Written tasks →
• A. According to the blog excerpt, what does the silver circle on the first altered book page represent?
• B. Repeat the part of the blog excerpt starting with "Haiku / Senryu" and going on through "flies with them.".

Excerpted passage →
Haiku / Senryu - Connections

Sitting between
the roots of an old oak tree -
I write.
*******************************
overhead
a skein of geese honking -
my heart flies with them.
********************************
top floor city flat -
the everchanging skies
full of birds
********************************
my grandparent's house -
purple flowered clematis
winds around the gatepost.
Connections to Nature for One Deep Breath

Sunday, 28 January 2007

Book Inspired Art

Inspire Me Thursday recently had a makeover and is a now a wonderful resource for inspiration for crafting bloggers. This week's prompt is to be inspired by books. I love books! For my direct response to the prompt I started a new altered book. I have a copy of In Other Words (The Journal for Literary Translators) which struck me as ideal material for an altered book. I will work on this slowly and will occasionally post pages. This is the first page. I selected words from the text and then built up a picture around these words. I deliberately kept this simple, largely due to not having time to do anything complicated! It all looks a bit pale in the photo, but i hope you get the idea! The silver circle represents both the moon and the mirror in the selected text. The selected words almost form a poem:

Alone for years
translator holds up a mirror
many moons ago
impenetrable prose
light shone into dark
meaning opening up.
Translator -
watcher of the shadow and what it suggests.
Meanings hover between words
poetry
dazzling.



For other examples of my book related crafts, please see:

Notebooks made from recycled materials
A page from my first altered book.
Another page from my first altered book

Wednesday, 24 January 2007

Mythago Wood by Robert Holdstock

I don't generally read fantasy fiction, despite the fact (or perhaps because?) my partner reads virtually nothing else. However I recently read Francis Spufford's memoir about his childhood reading and he had been a real fantasy fan. This book, Mythago Wood, was mentioned and sounded interesting. Lo and behold it was on my partner's bookshelves! So I read it - its good to read something entirely different to your usual reading once in a while! Mythago Wood is based on an interesting idea about a woodland that exists largely as the result of the collective imagination and is populated by mythagos - people, animals and even buildings that also come from the collective imagination. I found this fascinating, especially the persistance of ancient types in the human subconscious and the subtext that the wildwood is nature waiting to take over all human follies, such as the entire modern world itself. I enjoyed the adventure element of the story too, though it sometimes felt contrived.

Material provided →
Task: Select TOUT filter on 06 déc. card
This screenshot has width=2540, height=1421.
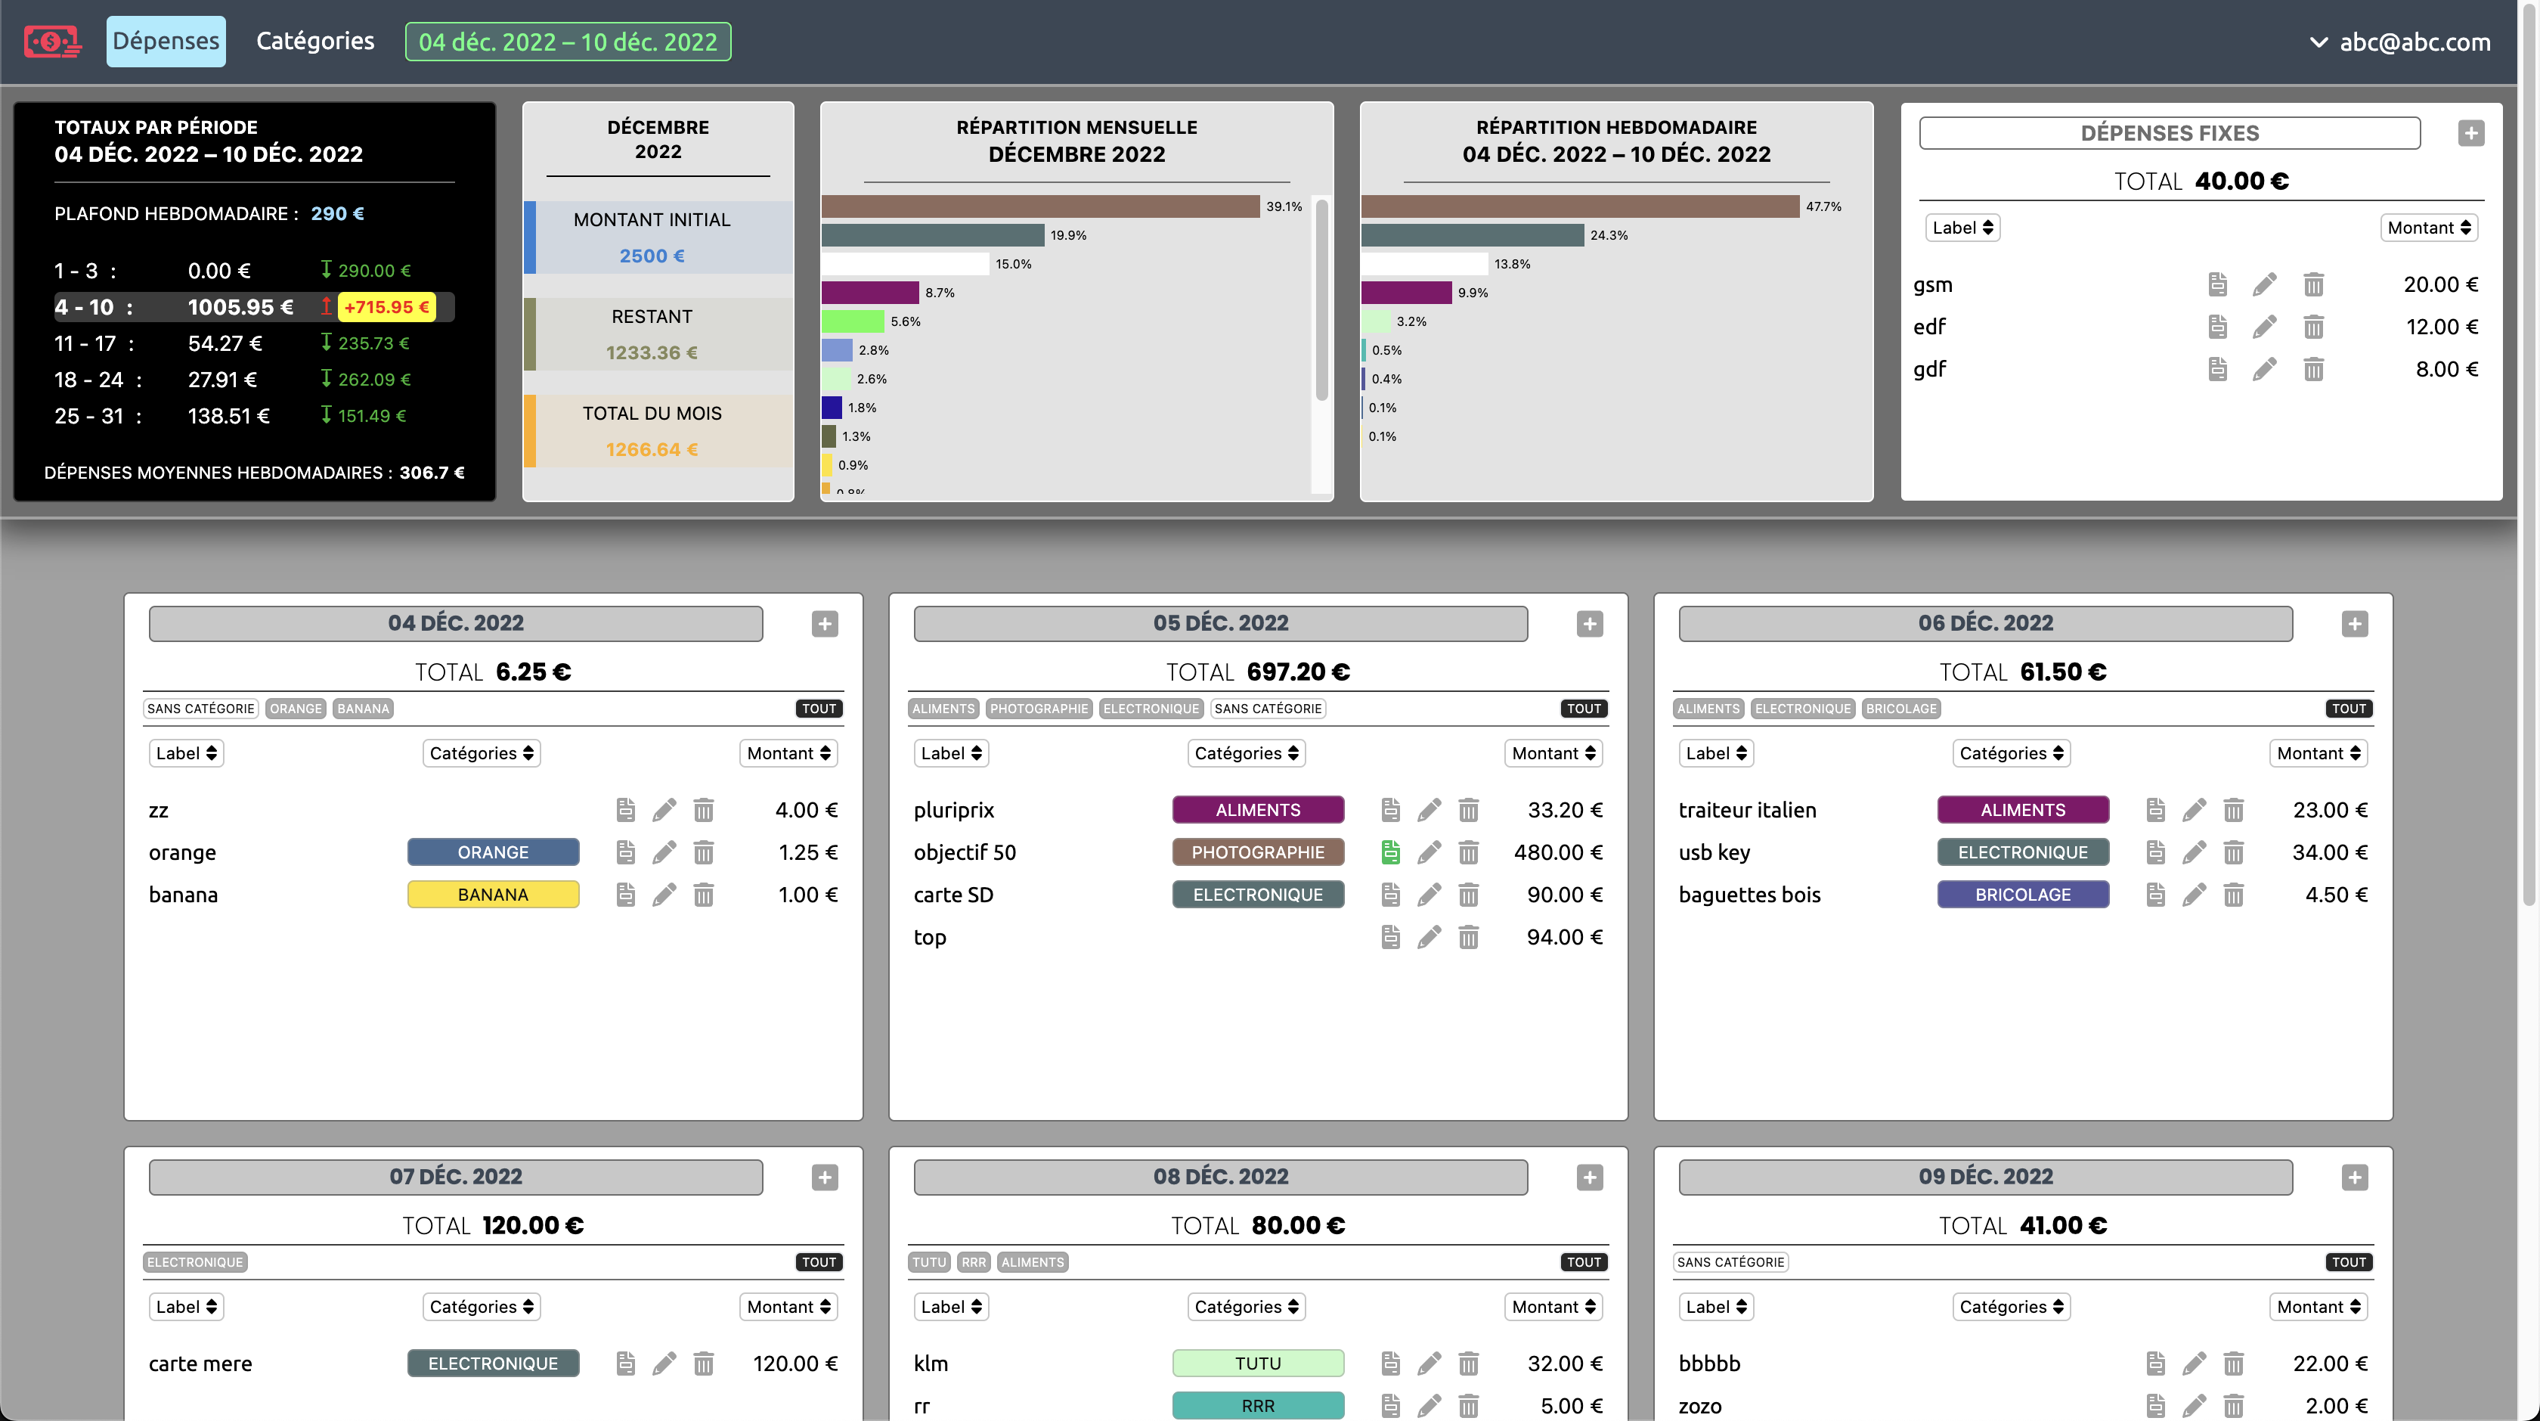Action: pos(2348,708)
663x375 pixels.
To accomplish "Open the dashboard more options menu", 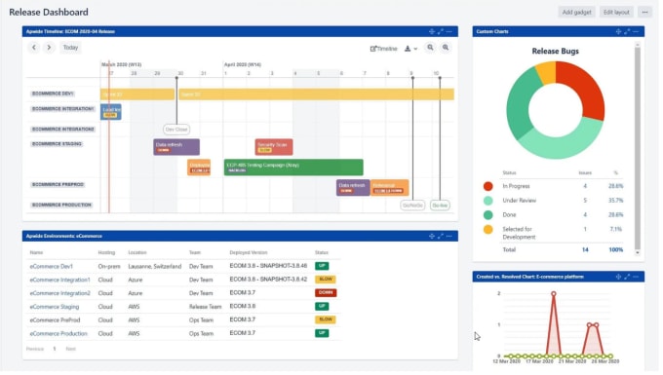I will (644, 13).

Correct answers →
• A. It represents both the moon and the mirror in the selected text.

• B.
Haiku / Senryu - Connections

Sitting between
the roots of an old oak tree -
I write.
*******************************
overhead
a skein of geese honking -
my heart flies with them.